This project was associated with "[MAT-DSAM3A] Advanced Data Assimilation and Modeling A: Reinforcement Learning", Summer Semester 2021, for my Masters of Science: Data Science, University of Potsdam, Germany.
The folder, "Smart Cab RL" contains 4 subfolder: "Smart Cab Q-learning", "Smart Cab Q-Learning REWARD=0", "Smart Cab SARSA", "Smart Cab SARSA REWARD=0". Each of these folder contains the file for running or training the smart cab using Q-learning and SARSA algorithm with different reward function.

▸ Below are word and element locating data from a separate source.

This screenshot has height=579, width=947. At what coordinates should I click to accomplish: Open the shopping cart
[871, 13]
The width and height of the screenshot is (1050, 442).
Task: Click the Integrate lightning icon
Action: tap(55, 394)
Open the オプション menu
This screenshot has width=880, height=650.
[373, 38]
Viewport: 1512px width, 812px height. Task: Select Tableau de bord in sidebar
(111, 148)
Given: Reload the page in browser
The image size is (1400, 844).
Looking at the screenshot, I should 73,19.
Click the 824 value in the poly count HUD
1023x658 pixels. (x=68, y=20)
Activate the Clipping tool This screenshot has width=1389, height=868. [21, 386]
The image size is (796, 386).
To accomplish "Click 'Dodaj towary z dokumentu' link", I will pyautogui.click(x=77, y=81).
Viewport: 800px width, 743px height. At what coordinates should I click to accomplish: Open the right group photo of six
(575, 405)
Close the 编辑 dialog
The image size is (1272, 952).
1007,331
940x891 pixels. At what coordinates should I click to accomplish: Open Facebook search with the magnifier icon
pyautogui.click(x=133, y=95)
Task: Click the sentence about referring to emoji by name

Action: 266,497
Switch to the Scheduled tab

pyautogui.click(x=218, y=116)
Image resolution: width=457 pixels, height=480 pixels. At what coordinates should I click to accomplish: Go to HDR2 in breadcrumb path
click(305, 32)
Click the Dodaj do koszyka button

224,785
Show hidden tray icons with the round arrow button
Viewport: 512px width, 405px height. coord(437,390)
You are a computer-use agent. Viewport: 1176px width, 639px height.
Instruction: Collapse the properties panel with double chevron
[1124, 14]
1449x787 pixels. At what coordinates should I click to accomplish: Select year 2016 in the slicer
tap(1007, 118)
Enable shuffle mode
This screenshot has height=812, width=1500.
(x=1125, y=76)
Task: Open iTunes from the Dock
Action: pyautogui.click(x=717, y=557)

To run/train the smart cab:
- Open command prompt, cmd.
- Change the directory to whichever smart cab you want to run/train.
- type: "python RL.py", and hit enter.
- It will the ask for your input: "Enter 'TRAIN' to train or 'RUN' to run the game:"
- type 'RUN' or 'TRAIN' and it will do the required task.
• To study and compare Q Learning and SARSA algorithm.
• Model free and Model based RL algorithm.
• Approach Temporal difference learning learns how to predict a quantity that depends on future values of a
given signal learns from experience.
• Temporal difference update step:
𝑁𝑒𝑤𝐸𝑠𝑡𝑖𝑚𝑎𝑡𝑒 ← 𝑂𝑙𝑑𝐸𝑠𝑡𝑖𝑚𝑎𝑡𝑒 + 𝑆𝑡𝑒𝑝𝑠𝑖𝑧𝑒[𝑇𝑎𝑟𝑔𝑒𝑡 − 𝑜𝑙𝑑𝐸𝑠𝑡𝑖𝑚𝑎𝑡𝑒]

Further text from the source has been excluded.